“We always overestimate the change that will occur in the next two years and underestimate the change that will occur in the next 10. Don’t let yourself be lulled into inaction.” — Bill Gates
I think about this statement from one of our industry titans often in
the course of my work, and I am starting to think it might need updating. This
struck me hard listening to EY blockchain lead Paul Brody give a quick flyover
of EY’s blockchain activities during the EY Global Analyst Summit held in
Boston April 10-11. The event was very much a teaser for the upcoming EY Global
Blockchain Summit.
General ledger history and blockchain as record keeping 2.0
Blockchain is a distributed ledger. It is a multienterprise business
ledger and an evolution of the general ledger that has underpinned independent
business record keeping for centuries. I consider the rate and pace of change
and Gates’ quote above in that context when comparing general ledger adoption
to blockchain adoption. Here are my log length — or rough cut — guidelines for
calibrating the time it took for ubiquitous adoption of general ledger
accounting, all sourced one evening for my idle curiosity on Wikipedia and
Investopedia.
Luca Pacioli gets credit for creating the concept of double-entry
bookkeeping in 1494 in Italy.

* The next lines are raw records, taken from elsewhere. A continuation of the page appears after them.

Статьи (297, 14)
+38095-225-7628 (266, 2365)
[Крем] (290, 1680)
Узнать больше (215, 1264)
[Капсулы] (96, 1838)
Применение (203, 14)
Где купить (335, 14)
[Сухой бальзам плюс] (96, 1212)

As one would expect on Wikipedia, there’s debate
about the timing, with some saying it was earlier. Log length the date to 1500.
The bigger challenge for me was searching for when general ledger
accounting saw ubiquitous, global adoption. There is much written about public
policy activities in the early 1900s in Brazil, which was not an economic
powerhouse at that time, so one I would consider to be a laggard. In 1914 Brazil’s
legislature sought to move its government to double-entry bookkeeping. However,
that initial move did not really become codified until 1924. Log length that
date to 1900.
In my opinion, based on this casual research, it took roughly 400 years
for the general ledger to reach global adoption as a business and regulatory
best practice. Throughout those 400 years, we had business cycles. We had
disruptions. We had public policy leaders in deliberative bodies reacting to
disruptions.
Are we overestimating or underestimating blockchain?

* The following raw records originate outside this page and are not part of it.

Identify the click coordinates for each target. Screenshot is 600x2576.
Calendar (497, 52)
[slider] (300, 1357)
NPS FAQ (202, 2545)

Blockchain has been around a little more than a decade. IBM has made big splashes with food trust, shipping and finance networks and now talks about the network of networks. In 2018 I attended EY’s global blockchain event and listened to what EY was doing with Microsoft around what is now called the Xbox network. I returned from this and other emerging technology events around quantum and been told to “lay off the caffeine,” that these technologies are years away. I regularly temper my timetable, thinking I am overestimating the two-year horizons and not heeding Gates’ prescient advice from the ‘90s.
And then I stand in the back of the EY main event with about 15% of the
other attendees and get blown away by Brody as he speaks in a cadence
reminiscent of the iconic Federal Express commercial to run though the progress
EY and its customers have made in a year. I wonder in the moment if I am
underestimating how soon blockchain will be delivering real business value to
major enterprises and the small business partners with the technology vision
and managerial agility to adjust their business models to these new record-keeping
efficiencies.
The only thing I am certain about is uncertainty in an industry I’ve
thought intensely about for over 35 years. The digital age is here in its
embryonic form. It is more than a business rebirth; it is a societal rebirth in
that digital changes business, government and daily human activities. Birth can
be a wonderful thing, but labor can be a very painful process. Change
management, as we hear time and time again at analyst events can, likewise, be
a very painful process.
It took 400 years, multiple business boom and bust cycles, and
countless public policy iterations for economic regulatory activity to
stabilize, for the most part, after the great depression of 1929. Business
models can now change far more rapidly than our deliberative bodies adapt their
regulatory oversight practices. I used to think blockchain would spread at 10
times the rate or be ubiquitously adopted in 40 years. But I’m beginning to
think that is a gross overestimation given how badly I underestimated what I
thought was possible in a year. It makes me wonder if the signature Gates quote
is ripe for refinement.
I look forward to learning more from Brody and the rest of the EY
Blockchain team on April 16 in New York.